(Records)
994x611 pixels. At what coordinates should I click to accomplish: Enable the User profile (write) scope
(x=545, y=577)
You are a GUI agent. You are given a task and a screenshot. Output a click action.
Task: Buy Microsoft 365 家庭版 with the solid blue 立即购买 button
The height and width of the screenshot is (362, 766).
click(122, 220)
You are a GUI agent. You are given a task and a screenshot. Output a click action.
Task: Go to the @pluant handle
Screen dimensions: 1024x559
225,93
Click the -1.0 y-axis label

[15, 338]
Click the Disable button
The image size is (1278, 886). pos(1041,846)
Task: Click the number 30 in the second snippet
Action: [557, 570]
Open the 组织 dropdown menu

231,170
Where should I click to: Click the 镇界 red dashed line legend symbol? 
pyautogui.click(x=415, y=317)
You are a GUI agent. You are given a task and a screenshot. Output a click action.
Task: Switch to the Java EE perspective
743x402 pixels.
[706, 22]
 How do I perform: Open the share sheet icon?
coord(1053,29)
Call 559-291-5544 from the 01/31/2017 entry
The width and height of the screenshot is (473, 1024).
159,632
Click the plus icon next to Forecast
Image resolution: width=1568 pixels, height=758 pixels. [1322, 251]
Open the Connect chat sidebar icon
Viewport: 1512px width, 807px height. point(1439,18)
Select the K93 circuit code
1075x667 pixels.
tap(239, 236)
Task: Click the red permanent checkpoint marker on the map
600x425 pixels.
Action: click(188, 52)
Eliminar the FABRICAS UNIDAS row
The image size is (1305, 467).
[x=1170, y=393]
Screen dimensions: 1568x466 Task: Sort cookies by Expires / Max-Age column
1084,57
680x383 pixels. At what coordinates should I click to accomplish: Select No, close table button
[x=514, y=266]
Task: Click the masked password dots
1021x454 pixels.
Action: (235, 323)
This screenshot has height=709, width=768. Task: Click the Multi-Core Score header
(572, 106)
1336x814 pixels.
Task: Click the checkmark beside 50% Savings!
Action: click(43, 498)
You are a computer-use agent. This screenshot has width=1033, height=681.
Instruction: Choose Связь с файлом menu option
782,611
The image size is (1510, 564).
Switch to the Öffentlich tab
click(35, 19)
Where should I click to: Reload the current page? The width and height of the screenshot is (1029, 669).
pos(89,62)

▶ **EXERCISE PROMPT**: Reproduce every line of the records above verbatim.

▶ **ANSWER IN FULL**:
994x611 pixels. At what coordinates should I click to accomplish: Enable the User profile (write) scope
(x=545, y=577)
You are a GUI agent. You are given a task and a screenshot. Output a click action.
Task: Buy Microsoft 365 家庭版 with the solid blue 立即购买 button
The height and width of the screenshot is (362, 766).
click(122, 220)
You are a GUI agent. You are given a task and a screenshot. Output a click action.
Task: Go to the @pluant handle
Screen dimensions: 1024x559
225,93
Click the -1.0 y-axis label

[15, 338]
Click the Disable button
The image size is (1278, 886). pos(1041,846)
Task: Click the number 30 in the second snippet
Action: [557, 570]
Open the 组织 dropdown menu

231,170
Where should I click to: Click the 镇界 red dashed line legend symbol? 
pyautogui.click(x=415, y=317)
You are a GUI agent. You are given a task and a screenshot. Output a click action.
Task: Switch to the Java EE perspective
743x402 pixels.
[706, 22]
 How do I perform: Open the share sheet icon?
coord(1053,29)
Call 559-291-5544 from the 01/31/2017 entry
The width and height of the screenshot is (473, 1024).
159,632
Click the plus icon next to Forecast
Image resolution: width=1568 pixels, height=758 pixels. [1322, 251]
Open the Connect chat sidebar icon
Viewport: 1512px width, 807px height. point(1439,18)
Select the K93 circuit code
1075x667 pixels.
tap(239, 236)
Task: Click the red permanent checkpoint marker on the map
600x425 pixels.
Action: click(188, 52)
Eliminar the FABRICAS UNIDAS row
The image size is (1305, 467).
[x=1170, y=393]
Screen dimensions: 1568x466 Task: Sort cookies by Expires / Max-Age column
1084,57
680x383 pixels. At what coordinates should I click to accomplish: Select No, close table button
[x=514, y=266]
Task: Click the masked password dots
1021x454 pixels.
Action: (235, 323)
This screenshot has height=709, width=768. Task: Click the Multi-Core Score header
(572, 106)
1336x814 pixels.
Task: Click the checkmark beside 50% Savings!
Action: click(43, 498)
You are a computer-use agent. This screenshot has width=1033, height=681.
Instruction: Choose Связь с файлом menu option
782,611
The image size is (1510, 564).
Switch to the Öffentlich tab
click(35, 19)
Where should I click to: Reload the current page? The width and height of the screenshot is (1029, 669).
pos(89,62)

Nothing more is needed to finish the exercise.